Document:

So no explanation as yet as to how Combo found Shaun's house.


----------



## killer b (Sep 28, 2010)

Fucking hell


----------



## Dooby (Sep 28, 2010)

I've just had to turn it over so if Lol won that fight then I missed it.  I felt so distressed by last weeks, couldn't take that again!


----------



## Fedayn (Sep 28, 2010)

I think Combo has his redemption.


----------



## Notorious J.I.M (Sep 28, 2010)

Fuck I'm speechless


----------



## weepiper (Sep 28, 2010)

Just spent the last 20 mins with my hands over my mouth, apart from when I was shouting 'fucking hit him Lol'


----------



## Steel Icarus (Sep 28, 2010)

I'm the biggest pacifist I know. But I was still saying "go ON Lol. Fucking kill him."


----------



## Steel Icarus (Sep 28, 2010)

Fedayn said:


> I think Combo has his redemption.



Yep.


----------



## Dooby (Sep 28, 2010)

Oh god, she got him then? TELL ME! I couldn't watch.

Work to do:
A. In the forum thread, who does Fedayn think has found his redemption?
B. Copy the passage of the forum thread from "## killer b" to "take that again!".

Material supplied:
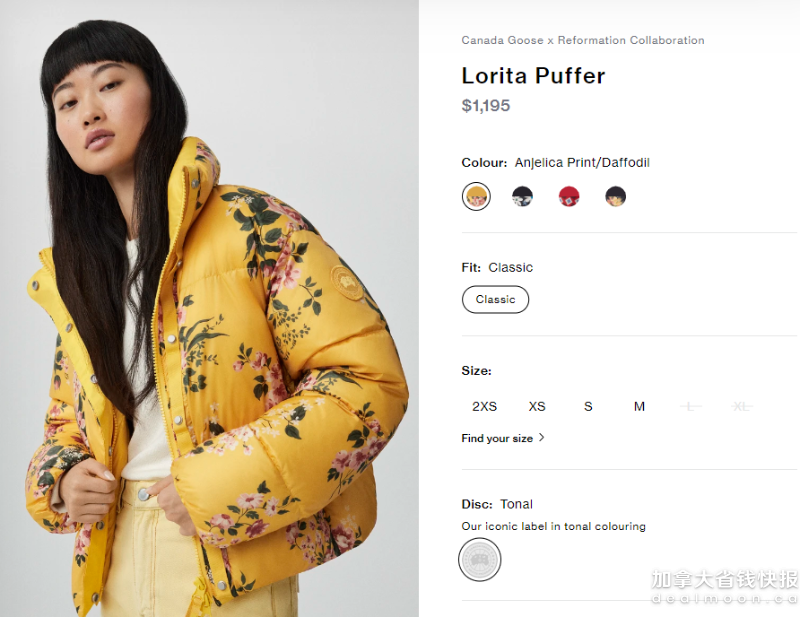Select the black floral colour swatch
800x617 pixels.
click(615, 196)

==

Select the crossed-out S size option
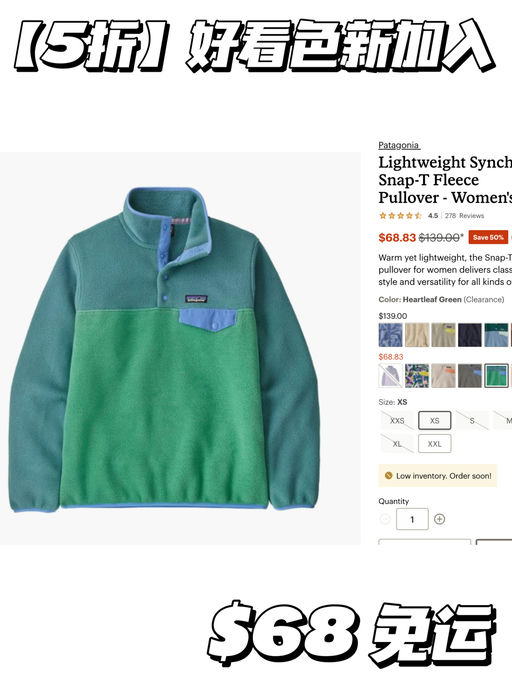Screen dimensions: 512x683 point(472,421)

Response list:
A. Combo

B.
## killer b (Sep 28, 2010)

Fucking hell


----------



## Dooby (Sep 28, 2010)

I've just had to turn it over so if Lol won that fight then I missed it.  I felt so distressed by last weeks, couldn't take that again!